From this there could be only one conclusion: That he would be an illegitimate President, and should be removed from office if elected.
And this smear campaign continued after he won the election. Right-wingers like real estate billionaire Donald Trump insisted that Obama had been born in Kenya, not Honolulu.
During his first two years in office, Obama tried to ignore the charge.
But polls repeatedly showed that large segments of the country believed it. Finally, even Obama’s closest advisers warned him: You must address this and put it to rest.
So, on April 27, 2011, the President released the long-form of his Hawaii birth certificate.
The long-form version of President Obama’s birth certificate
For the vast majority of Americans, this settled the issue. In 2012, they re-elected Obama to a second, four-year term.
Nevertheless, for many Right-wingers, even the release of Obama’s long-form birth certificate meant nothing.
Joseph Arpaio, the Right-wing sheriff of Maricopa County, Arizona, claimed that his “investigators” were certain that Obama’s birth certificate was fraudulent.
Responding to Arpaio’s claims, Joshua A. Wisch, a special assistant to Hawaii’s attorney general, said: “President Obama was born in Honolulu, and his birth certificate is valid. Regarding the latest allegations from a sheriff in Arizona, they are untrue, misinformed and misconstrue Hawaii law.”
Fast forward to 2015.
Donald Trump, who had threatened to run for President in 2012, announced his candidacy on June 16. Since then, he has been the front-runner for Republican voters.
But then Texas’ United States Senator Rafael “Ted” Cruz entered the race. As radical and ruthless as Trump, he quickly became the billionaire’s most dangerous competitor.
Rafael “Ted” Cruz
What to do?
Then Trump–or someone in his campaign–had an inspiration. Why not use against Cruz the same “he’s-not-an-American” charge that had been used against Obama?
Cruz, born outside the United States, was not really a natural-born American citizen–and was thus ineligible to be President.
Cruz was born in Calgary, Alberta, Canada, to an American mother and a Cuban father.
The U.S. Constitution states specifically that “No person except a natural born Citizen …shall be eligible to the Office of President.”
Cruz has argued that because his mother was an American, he became an American citizen at birth.
But courts have never ruled on the issue of what constitutes a “natural-born” citizen.
At first, the issue seemed confined to Republican politicians and those likely to vote for them. But then others outside the Right began investigating it.
Mary McManamon, a constitutional law professor at Widener University’s Delaware Law School, concluded in an Open Editorial for The Washington Post:
“Sen. Ted Cruz (R-Tex.) is not a natural-born citizen and therefore is not eligible to be president or vice president of the United States.”
Cruz got an even bigger slap in the face from Laurence Tribe, the celebrated professor of Constitutional law at Harvard University. He has argued before the United States Supreme Court 36 times.

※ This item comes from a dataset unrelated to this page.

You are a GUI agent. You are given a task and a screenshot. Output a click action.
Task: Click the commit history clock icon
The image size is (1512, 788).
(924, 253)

Writing in The Boston Globe, Tribe stated:
“…The kind of judge Cruz says he admires and would appoint to the Supreme Court is an ‘originalist,’ one who claims to be bound by the narrowly historical meaning of the Constitution’s terms at the time of their adoption.
“To his kind of judge, Cruz ironically wouldn’t be eligible, because the legal principles that prevailed in the 1780s and ’90s required that someone actually be born on US soil to be a “natural born” citizen.” [Italics added.]
So long as Cruz stays in the race, Trump will continue to use the “birther” charge against him. And it will continue to dog him, as it did Obama.
Thus, the evil that politicians do lives after them.